Even with a small caliber gun, being shot in the knee can have lifelong effects. Bullets are made of lead, and those left lodged in the knee joint have the added bonus of being introduced to the surround tissue and even the bloodstream, since the synovial fluid that provides cushioning for the knee joint can dissolve lead. This can create chronic lead poisoning in the patient and lead to hypertrophy arthritis, a severe form of the degenerative disease.

I found that kneecapping using a small caliber bullet, usually a .22, was the preferred method of reprimand used by the IRA in Ireland in the 1970s and 80s. In fact, it appears that no other group, including the mafia, has used kneecapping as a method to inflict pain more than the IRA. The group generally forced the victim to lie down or face a wall; in both cases they were shot through the back, rather than the front of the knee. Typically the group, which served as de facto law enforcement in lawless Northern Ireland for several decades, doled out kneecappings to young hoods who had failed to heed earlier warnings against robbery and theft, men who were having affairs with wives of IRA men in prison, those who opposed the IRA or its politics and pretty much anyone who ran afoul of the group.

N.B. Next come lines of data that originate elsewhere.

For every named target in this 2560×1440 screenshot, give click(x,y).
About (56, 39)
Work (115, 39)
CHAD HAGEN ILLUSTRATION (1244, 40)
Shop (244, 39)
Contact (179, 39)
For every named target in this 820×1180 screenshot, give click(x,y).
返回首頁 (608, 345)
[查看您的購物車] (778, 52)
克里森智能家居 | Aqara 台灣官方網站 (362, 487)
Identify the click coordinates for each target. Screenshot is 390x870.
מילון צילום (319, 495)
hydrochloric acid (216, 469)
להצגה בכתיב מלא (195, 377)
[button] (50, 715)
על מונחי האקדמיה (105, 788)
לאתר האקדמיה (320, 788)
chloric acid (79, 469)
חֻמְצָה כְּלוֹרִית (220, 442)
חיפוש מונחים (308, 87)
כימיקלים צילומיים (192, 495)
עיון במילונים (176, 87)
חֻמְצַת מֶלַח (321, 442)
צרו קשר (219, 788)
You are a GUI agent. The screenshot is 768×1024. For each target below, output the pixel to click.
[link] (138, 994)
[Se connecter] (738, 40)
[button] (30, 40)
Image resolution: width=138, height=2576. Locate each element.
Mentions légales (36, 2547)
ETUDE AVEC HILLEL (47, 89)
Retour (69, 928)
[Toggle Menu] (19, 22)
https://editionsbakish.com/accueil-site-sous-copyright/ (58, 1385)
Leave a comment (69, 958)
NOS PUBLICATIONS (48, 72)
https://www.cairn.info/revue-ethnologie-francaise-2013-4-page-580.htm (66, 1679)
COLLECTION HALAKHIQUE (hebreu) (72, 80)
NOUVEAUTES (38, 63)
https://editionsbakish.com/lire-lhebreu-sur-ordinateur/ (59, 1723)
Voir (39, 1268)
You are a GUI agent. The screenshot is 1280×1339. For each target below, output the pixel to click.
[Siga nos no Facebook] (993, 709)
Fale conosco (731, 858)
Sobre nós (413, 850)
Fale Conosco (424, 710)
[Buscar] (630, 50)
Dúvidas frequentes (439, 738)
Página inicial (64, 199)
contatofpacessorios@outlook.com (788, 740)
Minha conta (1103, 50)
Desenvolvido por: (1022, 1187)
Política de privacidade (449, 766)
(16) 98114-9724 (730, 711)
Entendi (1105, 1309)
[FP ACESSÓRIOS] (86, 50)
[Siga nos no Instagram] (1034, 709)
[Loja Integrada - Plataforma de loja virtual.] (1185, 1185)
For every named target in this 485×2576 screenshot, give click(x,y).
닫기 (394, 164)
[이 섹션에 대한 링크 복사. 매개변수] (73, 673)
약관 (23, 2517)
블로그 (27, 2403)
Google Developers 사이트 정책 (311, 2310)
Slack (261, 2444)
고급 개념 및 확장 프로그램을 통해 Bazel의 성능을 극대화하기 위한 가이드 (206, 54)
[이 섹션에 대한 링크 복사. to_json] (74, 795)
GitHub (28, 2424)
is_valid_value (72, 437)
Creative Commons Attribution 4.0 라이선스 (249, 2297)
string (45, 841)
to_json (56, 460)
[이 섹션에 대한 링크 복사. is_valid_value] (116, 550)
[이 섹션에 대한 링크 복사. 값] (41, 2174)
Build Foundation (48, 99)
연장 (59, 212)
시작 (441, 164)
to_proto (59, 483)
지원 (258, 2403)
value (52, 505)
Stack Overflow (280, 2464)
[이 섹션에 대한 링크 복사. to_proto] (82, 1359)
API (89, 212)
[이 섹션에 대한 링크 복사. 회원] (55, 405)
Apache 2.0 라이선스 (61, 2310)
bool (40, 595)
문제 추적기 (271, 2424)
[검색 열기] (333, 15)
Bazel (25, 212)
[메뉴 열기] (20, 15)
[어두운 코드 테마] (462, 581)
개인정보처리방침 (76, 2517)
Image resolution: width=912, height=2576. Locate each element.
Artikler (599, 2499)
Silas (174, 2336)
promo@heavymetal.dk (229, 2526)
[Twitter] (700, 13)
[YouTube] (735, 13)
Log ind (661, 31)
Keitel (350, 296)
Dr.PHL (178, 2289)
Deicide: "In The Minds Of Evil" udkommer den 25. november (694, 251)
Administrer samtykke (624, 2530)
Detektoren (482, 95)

Kneecapping appears to have died off for awhile as a tool used by groups in the West after the IRA's power dwindled in the 90s, though a kneecapping by a paramilitary group in Northern Ireland took place as recently as last January. Around 2005, though, it made a reappearance in Australia among Sydney's biker gangs who use it as punishment and to send messages to rival drug dealers. What I couldn't find is any explanation for why some two-bit punk might shoot an unarmed, innocent person he's robbing in my neighborhood.